Print exactly the line that contains "Click the moving truck icon (引越し)" along with every line beneath it to the end of the records below, and omit pictures.
=== THE RECORDS ===
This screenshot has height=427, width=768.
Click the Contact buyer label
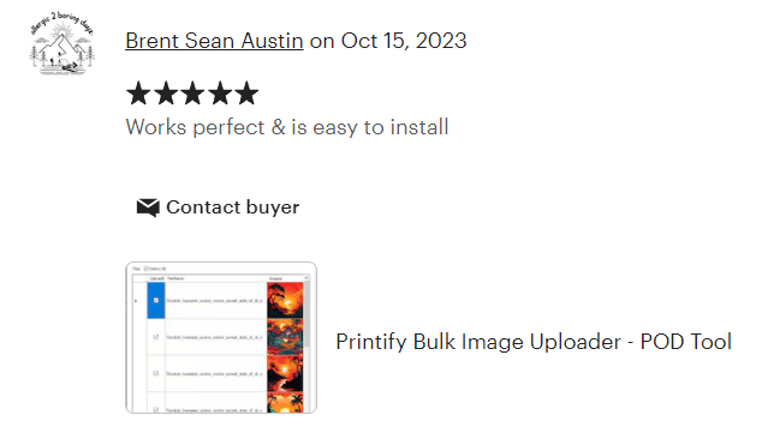click(x=232, y=208)
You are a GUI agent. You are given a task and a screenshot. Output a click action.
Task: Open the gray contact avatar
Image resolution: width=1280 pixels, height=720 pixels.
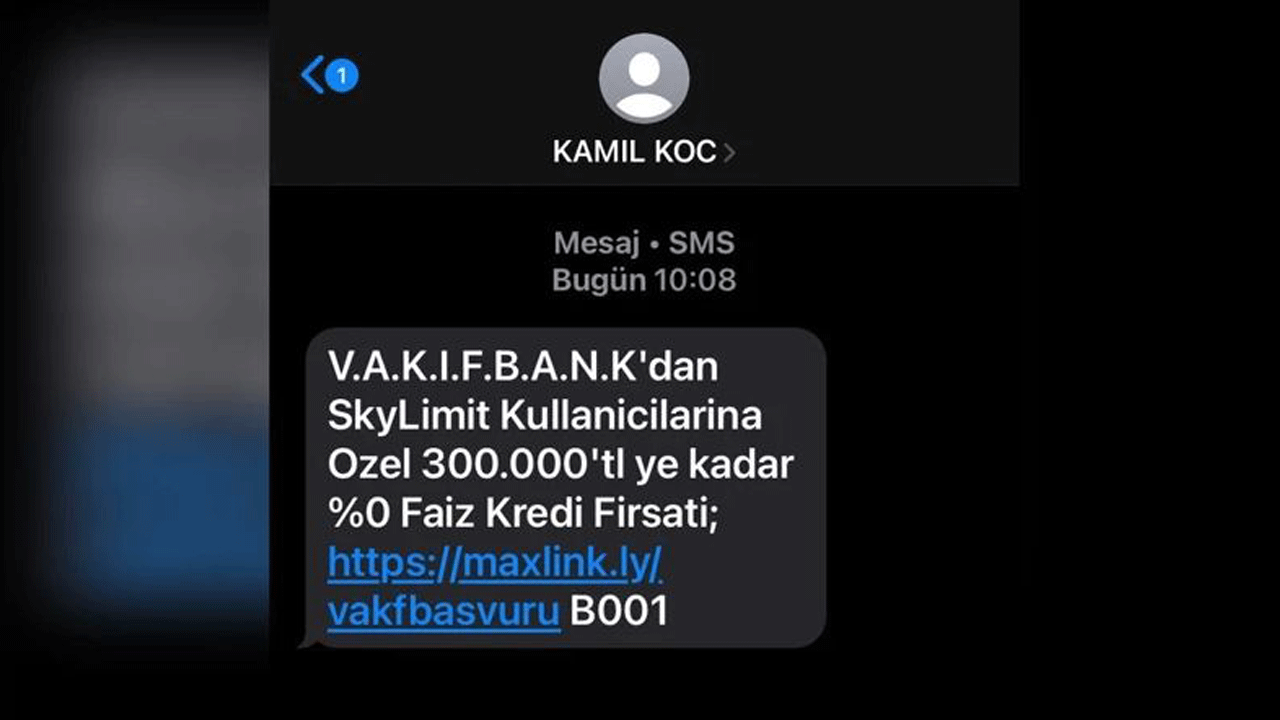coord(644,78)
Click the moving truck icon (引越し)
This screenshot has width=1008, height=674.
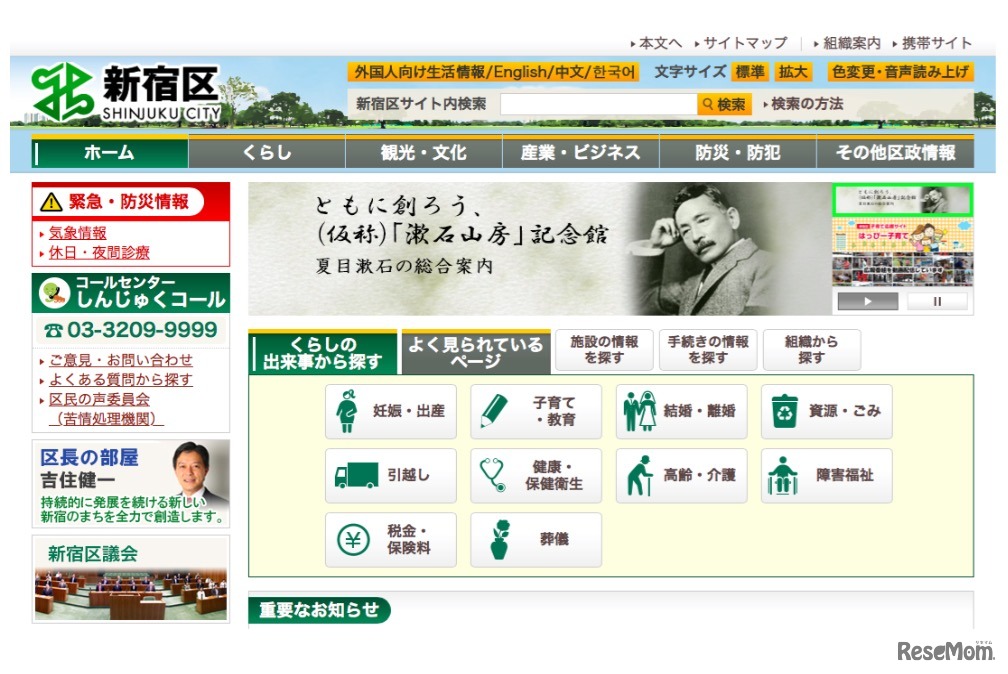[x=356, y=476]
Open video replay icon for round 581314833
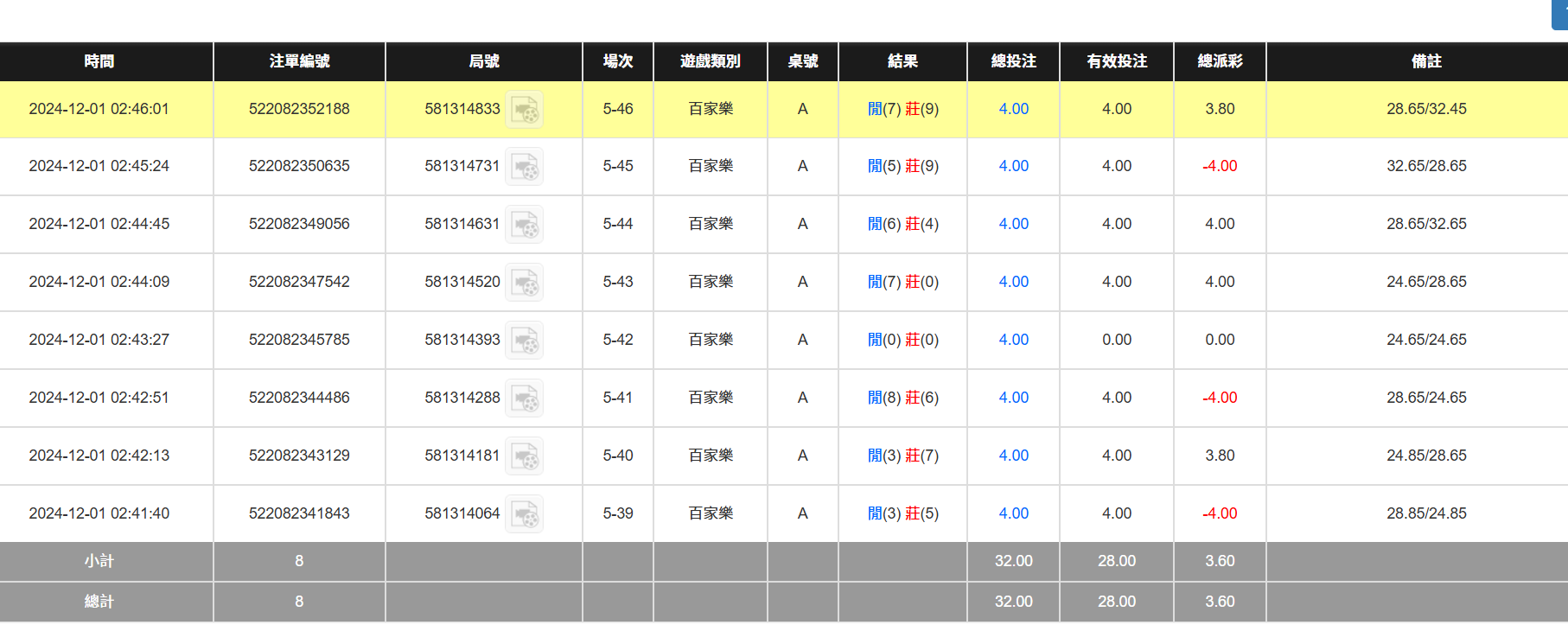 click(524, 110)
===
**EXPECTED ANSWER:**
Click the moving truck icon (引越し)
This screenshot has width=1008, height=674.
[x=356, y=476]
Open video replay icon for round 581314833
 click(524, 110)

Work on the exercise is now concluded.